> Problem to work on:
An exact repeat is needed of the lines from the one with "Open the Machine menu" through the last line of the data below. Please omit the pictures.

> Information provided:
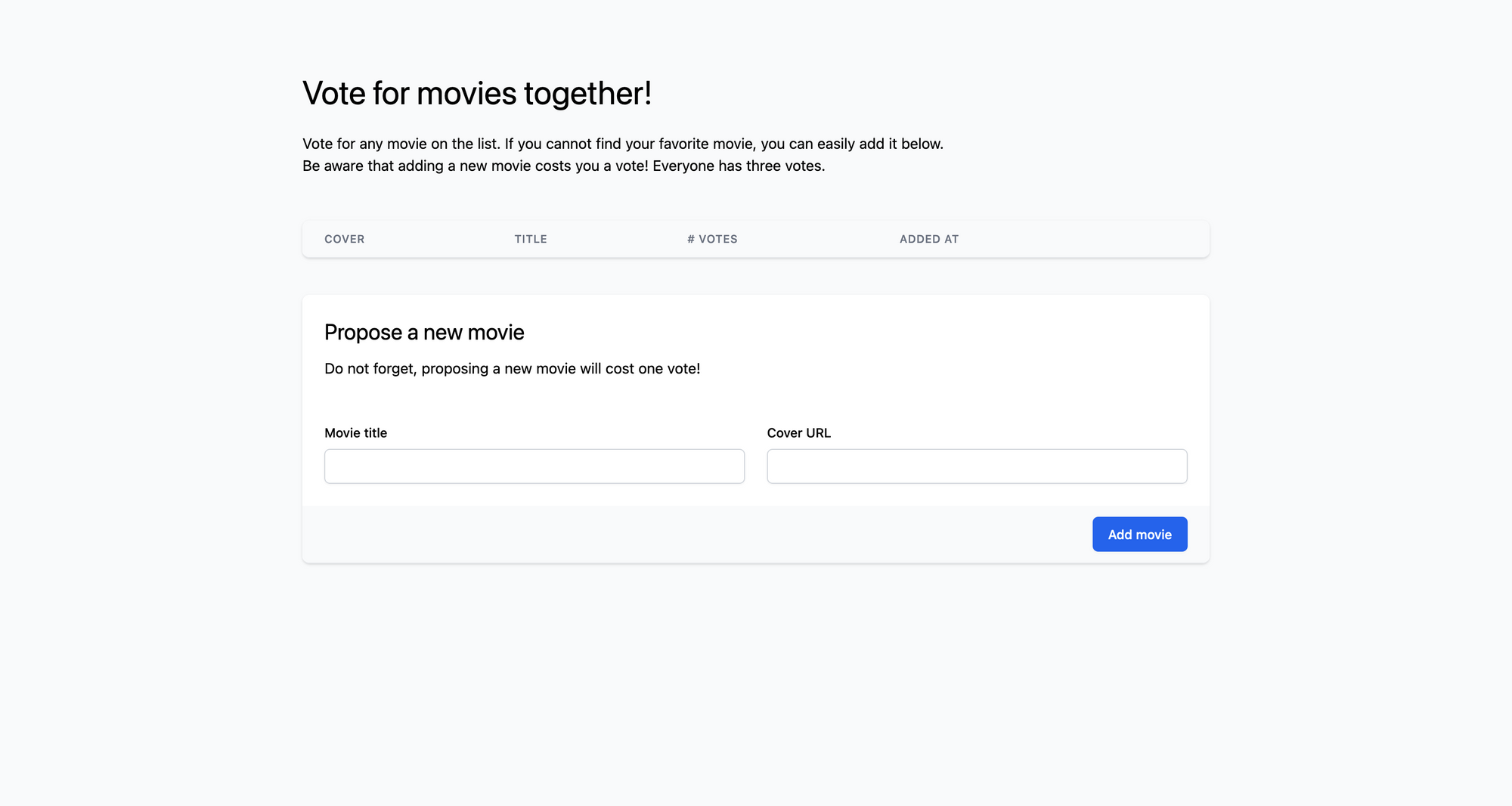This screenshot has height=806, width=1512.
Task: Click the "Do not forget" reminder text
Action: [x=370, y=369]
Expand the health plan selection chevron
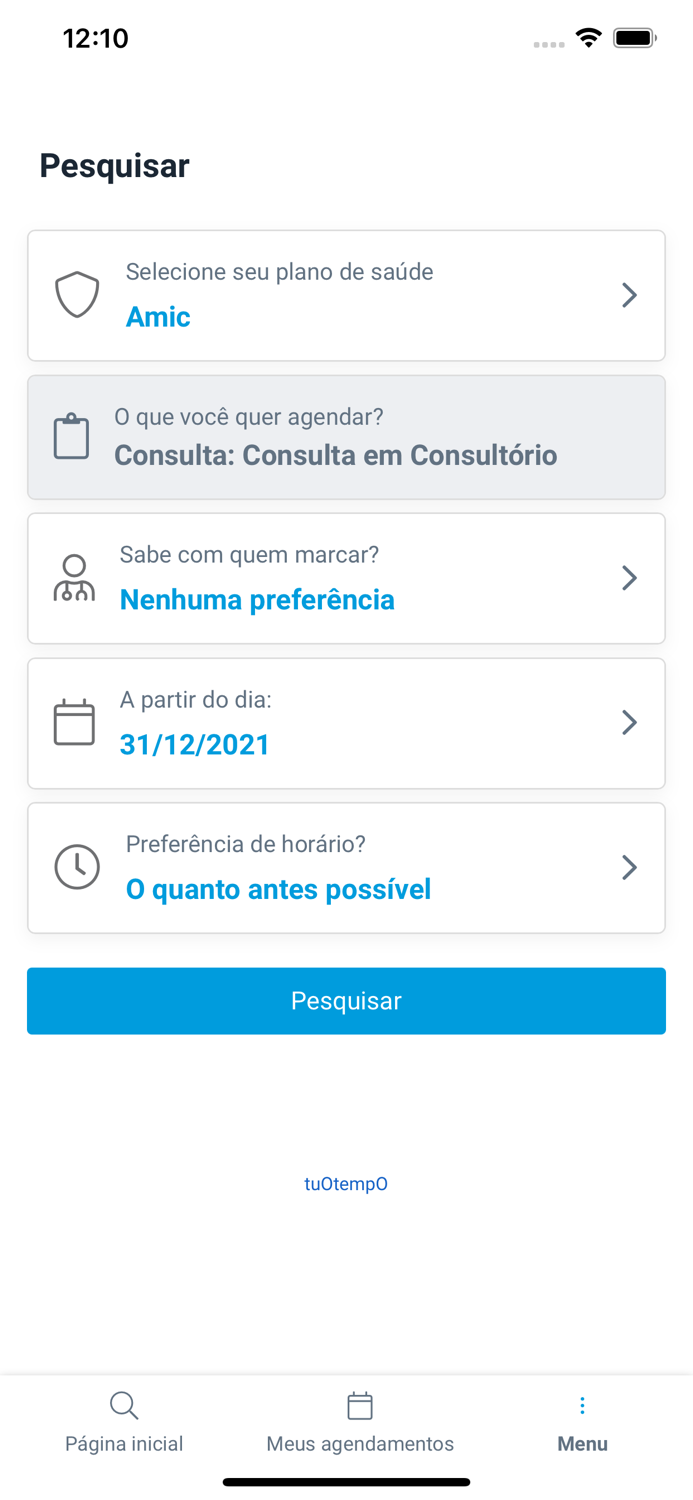 pyautogui.click(x=629, y=295)
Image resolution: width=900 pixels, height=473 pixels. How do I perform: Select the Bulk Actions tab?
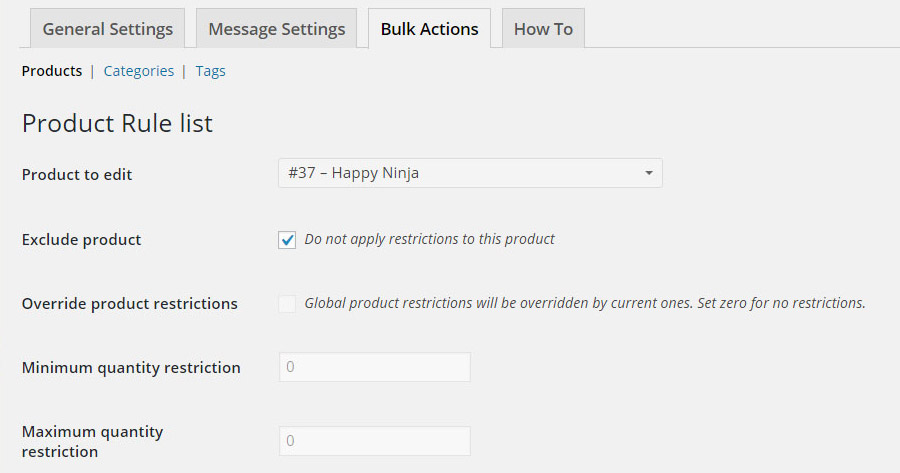pyautogui.click(x=429, y=29)
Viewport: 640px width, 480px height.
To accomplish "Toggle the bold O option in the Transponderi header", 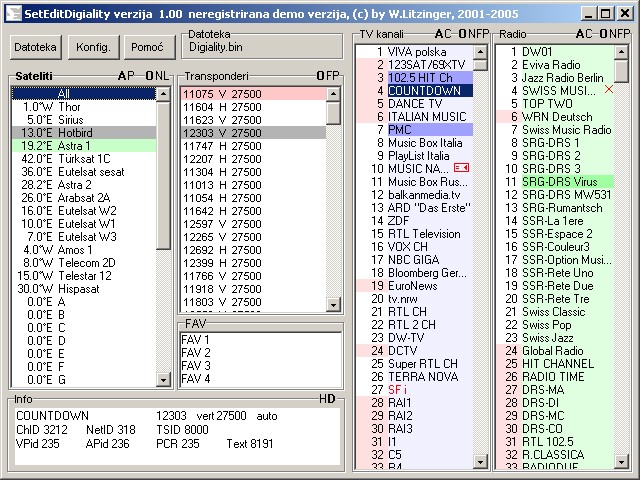I will (320, 76).
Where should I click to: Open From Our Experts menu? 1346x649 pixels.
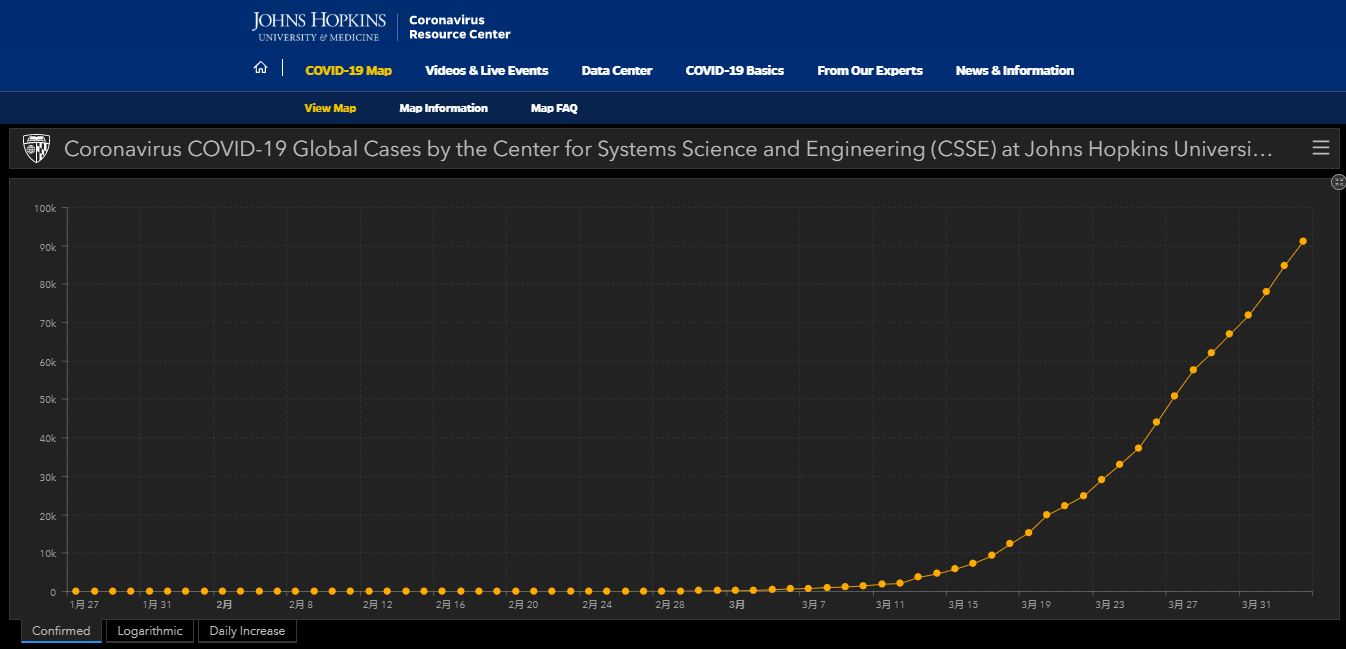coord(870,70)
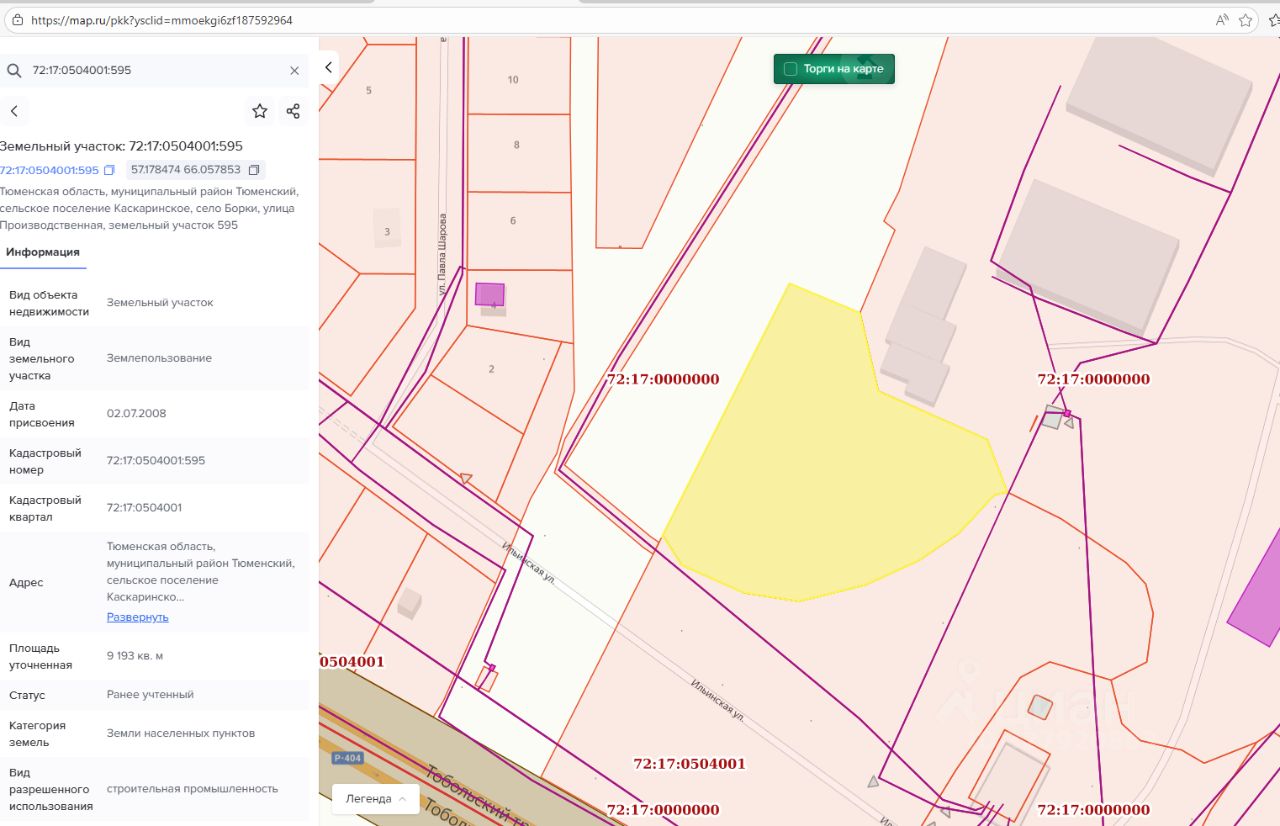This screenshot has height=826, width=1280.
Task: Copy coordinates 57.178474 66.057853
Action: [x=254, y=170]
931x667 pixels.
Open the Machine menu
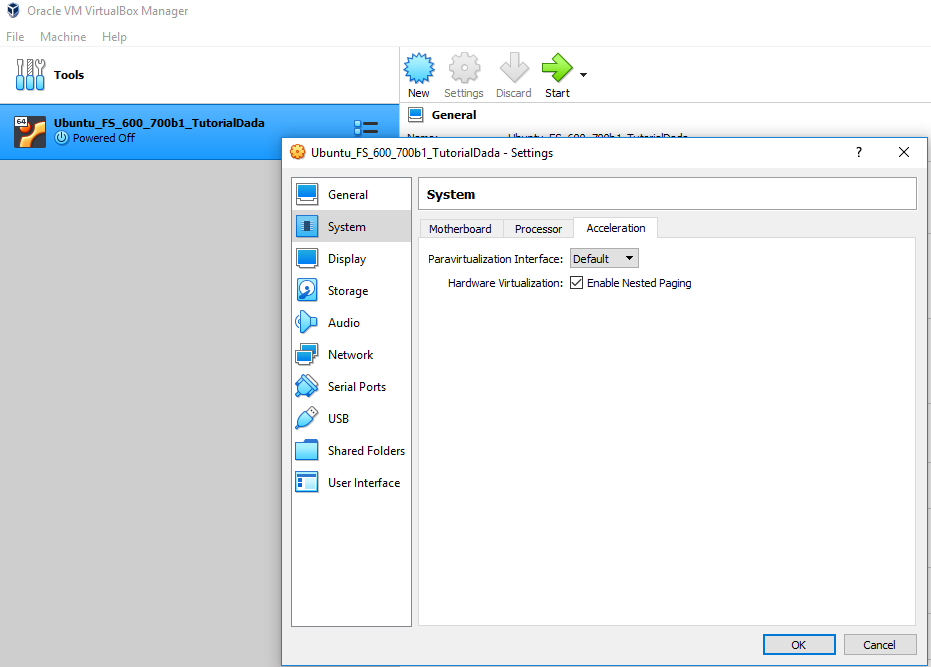(x=63, y=37)
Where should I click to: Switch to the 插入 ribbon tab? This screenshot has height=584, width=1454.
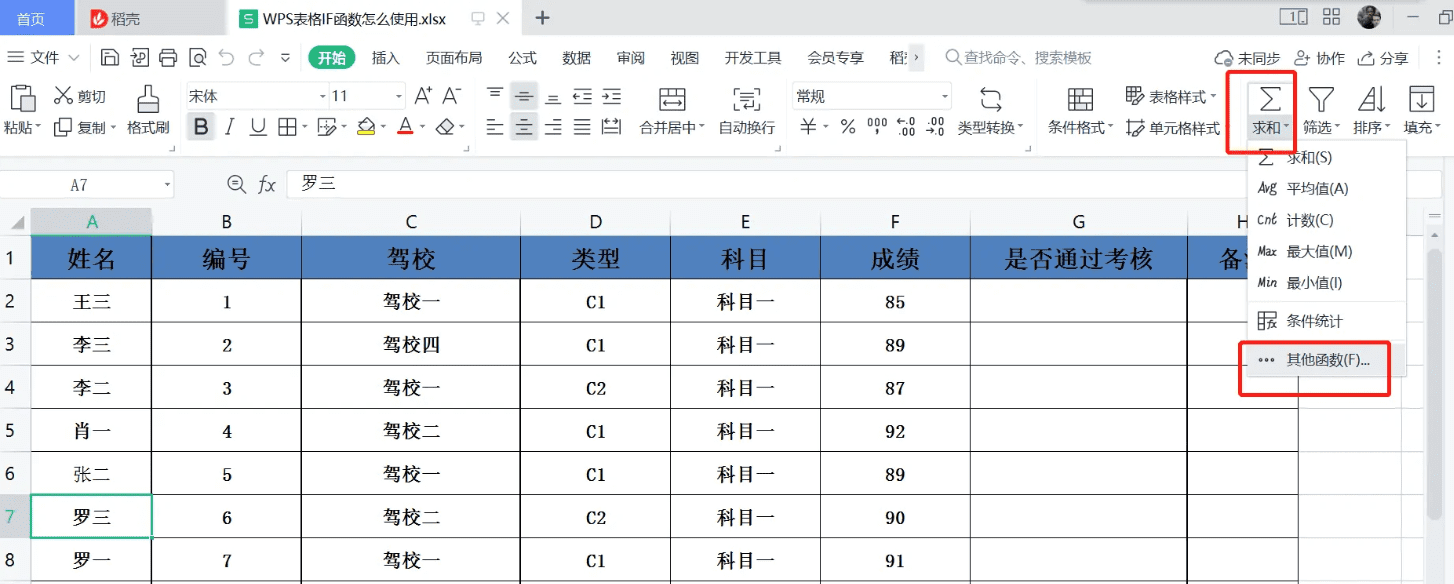coord(386,57)
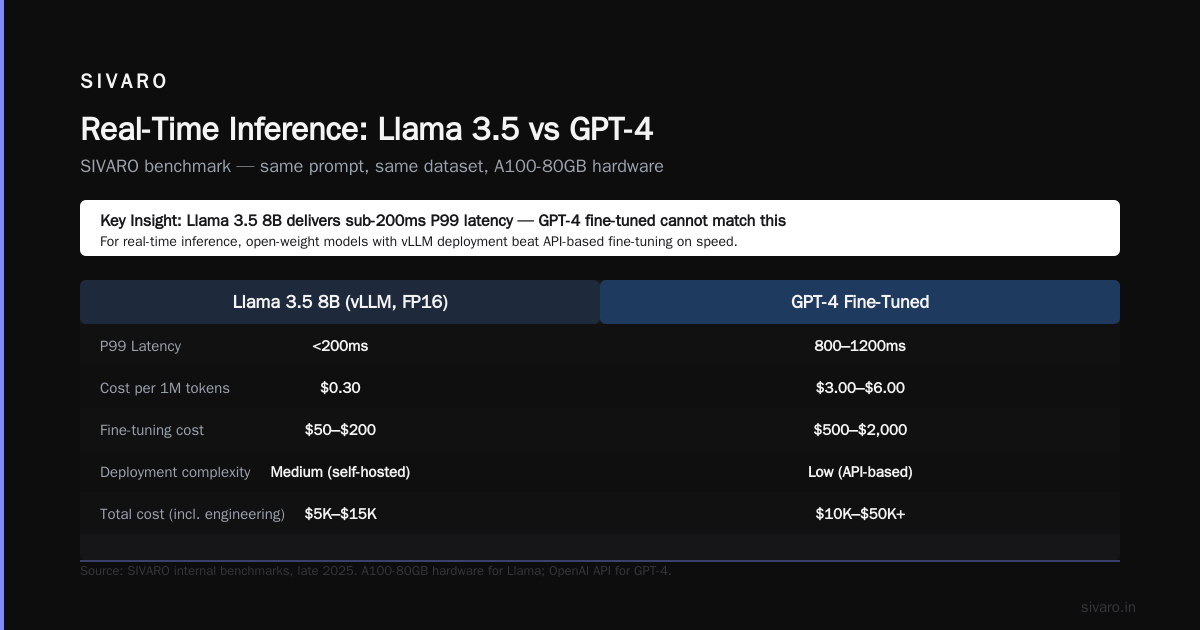Select the title Real-Time Inference heading
Screen dimensions: 1200x630
tap(367, 129)
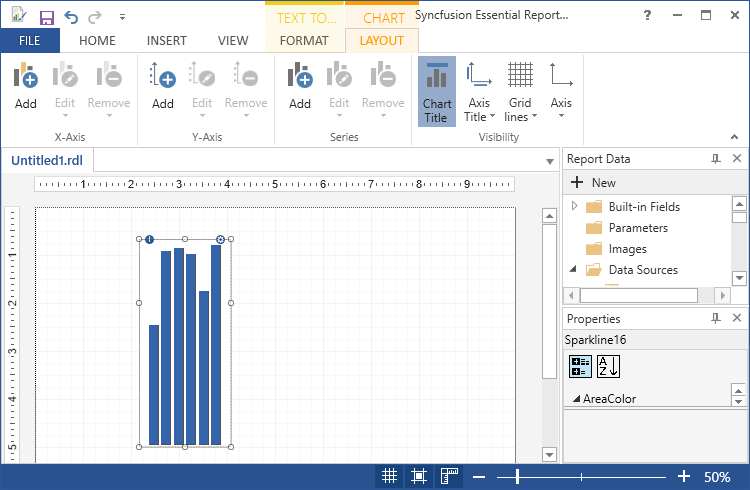This screenshot has height=490, width=750.
Task: Select the Parameters folder in tree
Action: (x=637, y=228)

> Output of the task:
Open the Machine menu
(x=63, y=37)
Where should I click to: Switch to the 插入 ribbon tab? This screenshot has height=584, width=1454.
coord(386,57)
Select the title Real-Time Inference heading
Screen dimensions: 1200x630
tap(367, 129)
This screenshot has height=490, width=750.
Task: Select the Parameters folder in tree
Action: (x=637, y=228)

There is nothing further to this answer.